Coetrae-Ba avalia ações de promoção do trabalho digno em última reunião de planejamento do ano

04/11/2025
Ascom
Ascom/SJDH

A Secretaria de Justiça e Direitos Humanos (SJDH) coordenou o encontro que apontou desafios e avanços da política pública voltada ao trabalho digno


O balanço das ações de enfrentamento ao Tráfico de Pessoas e ao Trabalho Escravo na Bahia foi discutido na reunião da Comissão Estadual para Erradicação do Trabalho Escravo da Bahia (Coetrae-Ba), realizada nesta segunda-feira (3), no Instituto Anísio Teixeira, em Salvador. A Secretaria de Justiça e Direitos Humanos (SJDH) coordenou o último encontro do ano que avaliou os desafios e avanços da política pública voltada ao trabalho digno. Erradicar o trabalho análogo à escravidão e articular medidas de prevenção são os principais focos de atuação da Comissão coordenada pela SJDH, que definiu durante a reunião a agenda para o ano de 2026.

Durante a reunião, foram alinhadas algumas propostas apresentadas pelos Grupos de Trabalho ‘Comunicação’, ‘Pós-Resgate’, ‘Jurídico’ e ‘Trabalho Doméstico’ para o próximo ano.

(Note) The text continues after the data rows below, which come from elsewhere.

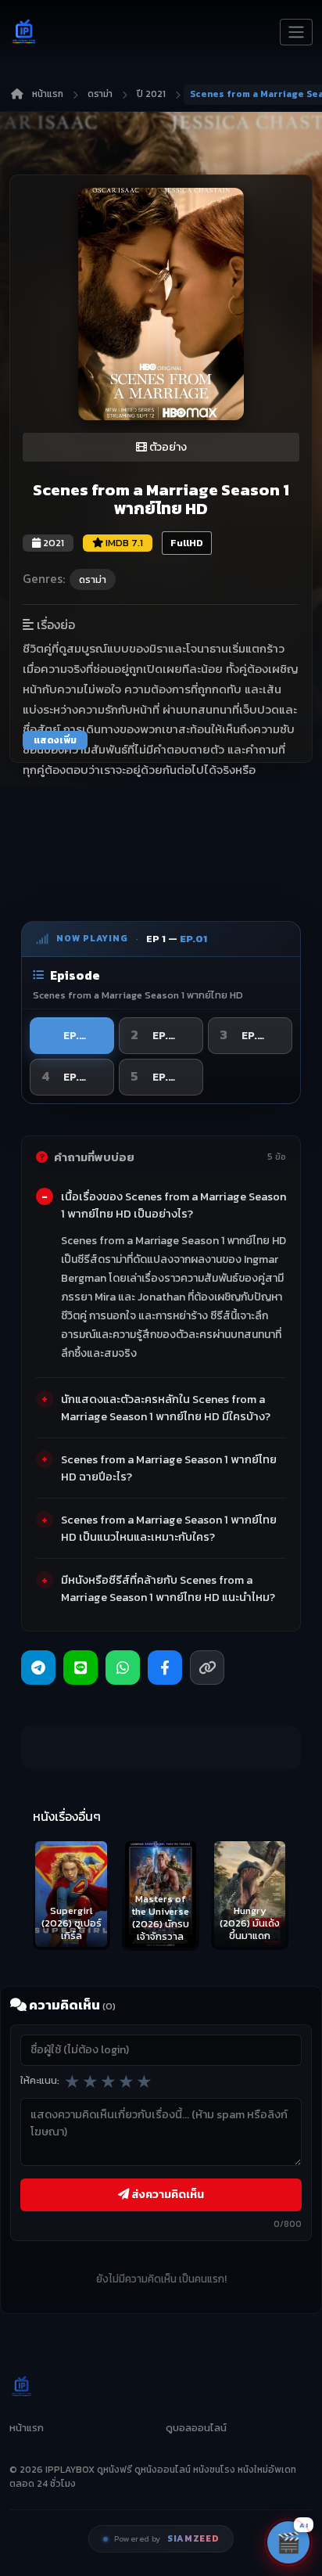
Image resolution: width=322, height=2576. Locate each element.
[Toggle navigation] (296, 32)
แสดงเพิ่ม (55, 740)
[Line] (80, 1667)
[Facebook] (165, 1667)
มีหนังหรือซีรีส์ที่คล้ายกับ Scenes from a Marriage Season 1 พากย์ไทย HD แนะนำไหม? (168, 1588)
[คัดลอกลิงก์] (207, 1667)
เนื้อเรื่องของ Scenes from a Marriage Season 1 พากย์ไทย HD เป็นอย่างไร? (173, 1205)
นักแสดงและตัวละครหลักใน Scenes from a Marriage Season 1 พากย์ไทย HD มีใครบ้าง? (165, 1408)
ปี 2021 (151, 94)
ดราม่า (100, 94)
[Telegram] (38, 1667)
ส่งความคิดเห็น (166, 2194)
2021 (52, 542)
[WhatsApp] (123, 1667)
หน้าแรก (47, 94)
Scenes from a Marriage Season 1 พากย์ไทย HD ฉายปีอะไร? (169, 1468)
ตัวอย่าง (167, 447)
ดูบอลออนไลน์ (196, 2427)
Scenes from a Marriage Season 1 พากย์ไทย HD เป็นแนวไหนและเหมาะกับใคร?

Os encaminhamentos destacam a necessidade de fortalecer a atuação dos membros da Coetrae-Ba como articuladores nas ações de resgate; estabelecer orçamento para apoio de ações voltadas à reinserção de resgatados no mercado de trabalho; criação do plano a partir do histórico de resgates e do perfil  dos trabalhadores; e a formação da rede de saúde mental dos municípios para o atendimento das vítimas.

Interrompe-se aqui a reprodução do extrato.